Task
Copy nothing before the line that contains "This screenshot has height=620, width=1072."; from there, transcribe each line exactly through the end of the material, omitting pictures.

Supplied data

━━━━━━━━

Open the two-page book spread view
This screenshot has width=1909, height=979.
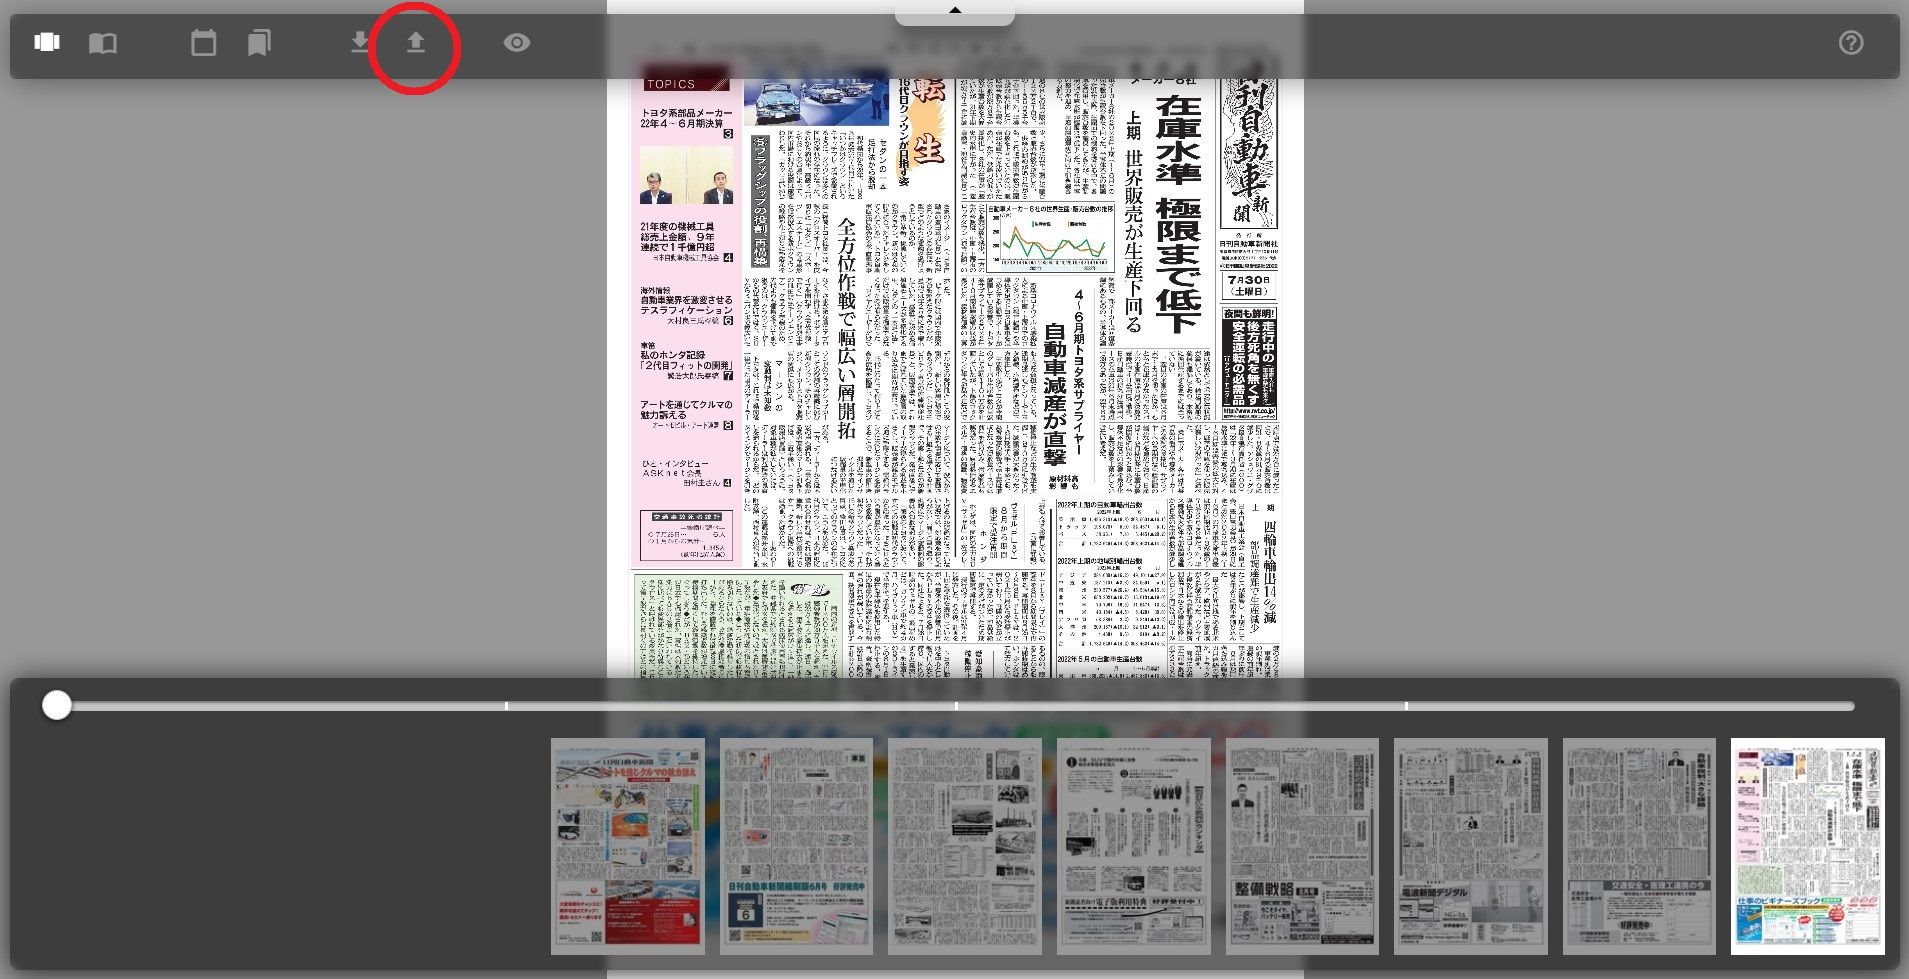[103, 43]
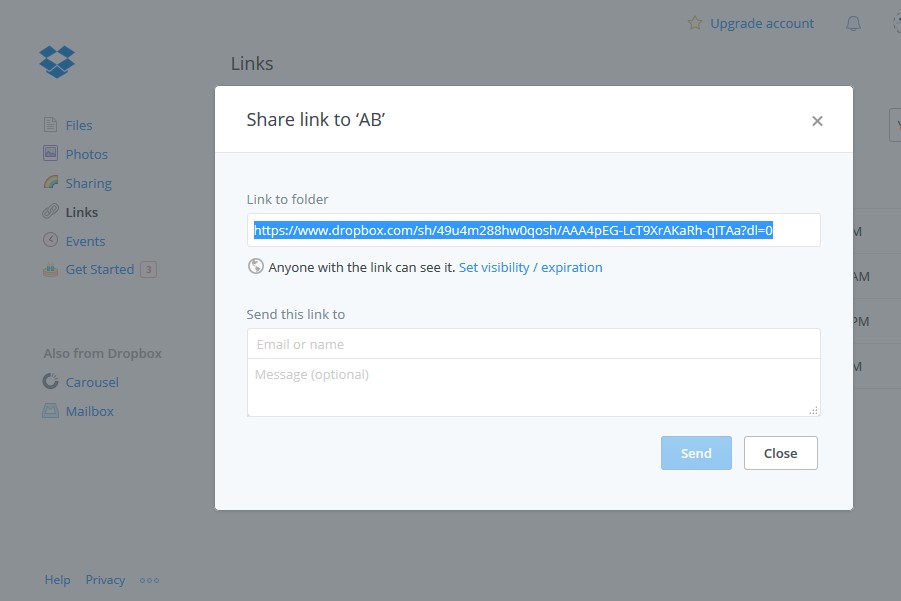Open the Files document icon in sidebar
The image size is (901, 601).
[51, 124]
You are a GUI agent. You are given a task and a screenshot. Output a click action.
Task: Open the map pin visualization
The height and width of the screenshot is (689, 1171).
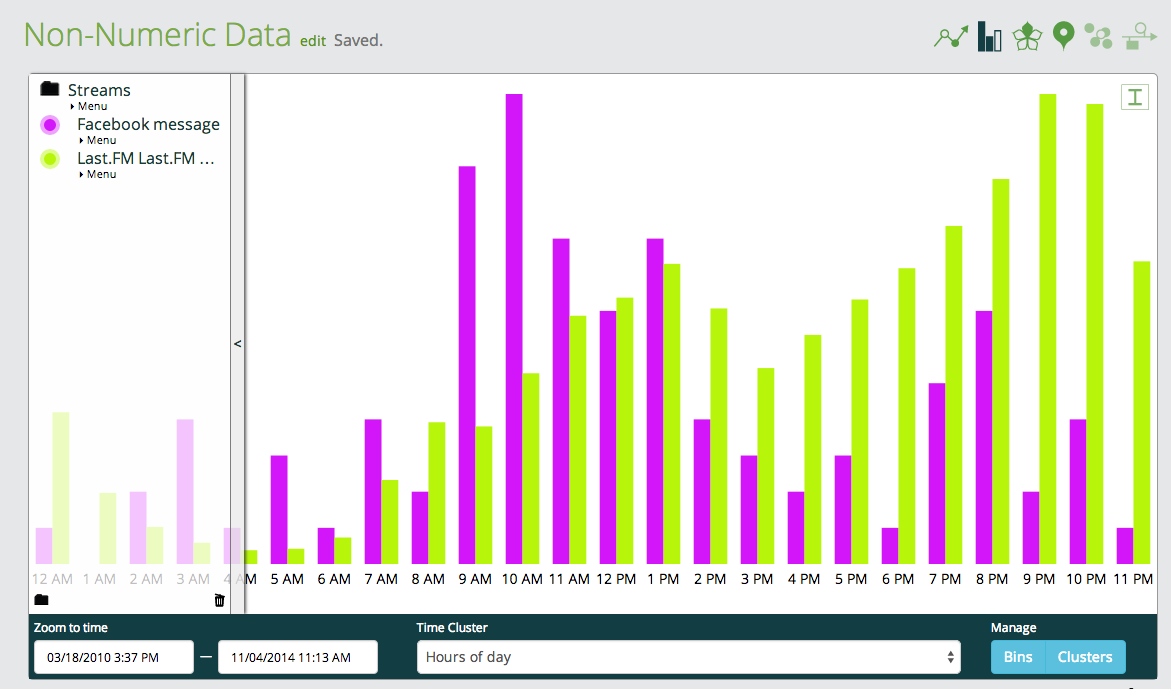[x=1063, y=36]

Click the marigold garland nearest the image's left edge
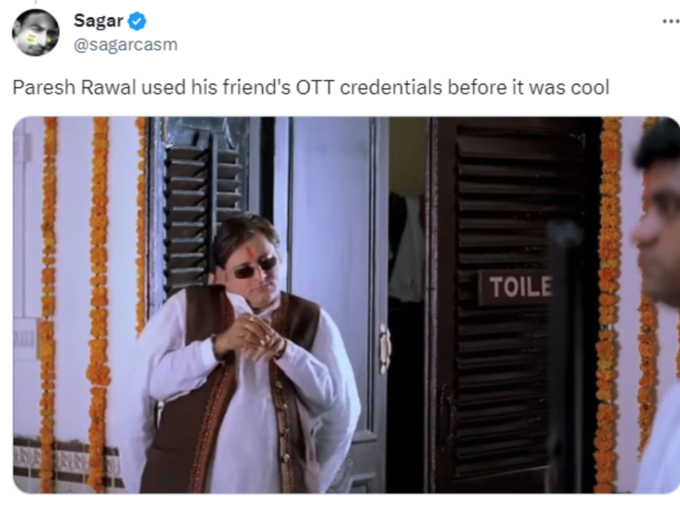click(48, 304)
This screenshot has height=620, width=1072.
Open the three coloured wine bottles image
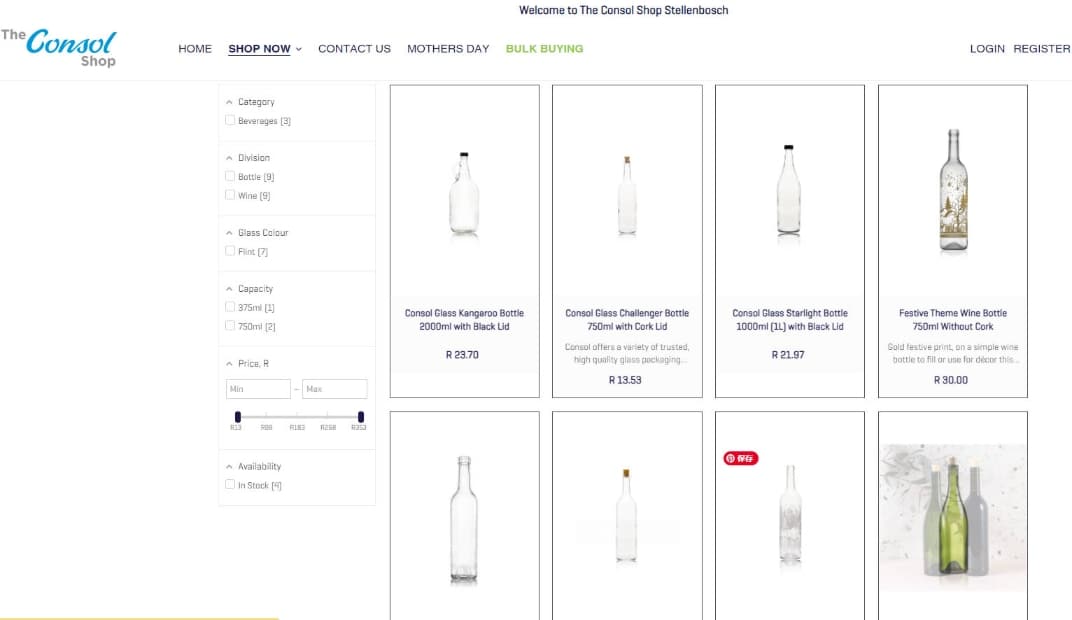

━━━━━━━━

Completed exercise
This screenshot has height=620, width=1072.
Open the three coloured wine bottles image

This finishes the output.